> [Records excerpted from a collection]
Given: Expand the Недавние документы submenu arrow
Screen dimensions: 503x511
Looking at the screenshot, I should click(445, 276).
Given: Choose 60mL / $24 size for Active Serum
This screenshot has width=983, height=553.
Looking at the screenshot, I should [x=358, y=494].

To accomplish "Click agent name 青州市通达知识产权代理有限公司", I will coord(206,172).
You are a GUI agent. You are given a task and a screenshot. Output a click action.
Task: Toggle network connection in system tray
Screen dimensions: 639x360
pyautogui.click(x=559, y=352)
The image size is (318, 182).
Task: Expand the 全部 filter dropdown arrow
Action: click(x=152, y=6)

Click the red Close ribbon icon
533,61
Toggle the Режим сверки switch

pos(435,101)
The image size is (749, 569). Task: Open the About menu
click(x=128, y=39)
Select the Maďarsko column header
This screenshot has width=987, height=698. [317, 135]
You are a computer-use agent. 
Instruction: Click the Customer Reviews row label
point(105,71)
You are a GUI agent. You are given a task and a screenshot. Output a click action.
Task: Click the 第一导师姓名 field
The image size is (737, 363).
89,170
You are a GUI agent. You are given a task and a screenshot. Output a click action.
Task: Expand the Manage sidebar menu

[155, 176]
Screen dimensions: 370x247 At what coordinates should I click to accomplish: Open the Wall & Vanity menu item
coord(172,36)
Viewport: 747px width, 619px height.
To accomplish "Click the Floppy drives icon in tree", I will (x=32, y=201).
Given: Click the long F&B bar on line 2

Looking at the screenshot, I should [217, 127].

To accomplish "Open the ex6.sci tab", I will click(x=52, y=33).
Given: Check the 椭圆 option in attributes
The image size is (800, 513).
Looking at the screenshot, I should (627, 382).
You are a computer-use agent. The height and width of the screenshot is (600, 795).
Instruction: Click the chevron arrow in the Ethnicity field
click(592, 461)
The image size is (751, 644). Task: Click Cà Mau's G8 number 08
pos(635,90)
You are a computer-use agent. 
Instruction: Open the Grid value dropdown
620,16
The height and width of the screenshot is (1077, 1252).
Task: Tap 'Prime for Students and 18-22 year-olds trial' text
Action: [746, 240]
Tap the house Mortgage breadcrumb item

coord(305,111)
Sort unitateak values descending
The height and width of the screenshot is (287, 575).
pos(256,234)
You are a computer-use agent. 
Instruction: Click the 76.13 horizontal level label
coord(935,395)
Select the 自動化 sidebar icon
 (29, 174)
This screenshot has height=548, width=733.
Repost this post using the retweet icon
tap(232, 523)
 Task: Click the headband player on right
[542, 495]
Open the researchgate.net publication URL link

> [Work required] Your task is to write out, exactly, the line that holds "Repost this post using the retweet icon" and every line after it until the records end.

> [Answer to the problem]
Repost this post using the retweet icon
tap(232, 523)
 Task: Click the headband player on right
[542, 495]
Open the researchgate.net publication URL link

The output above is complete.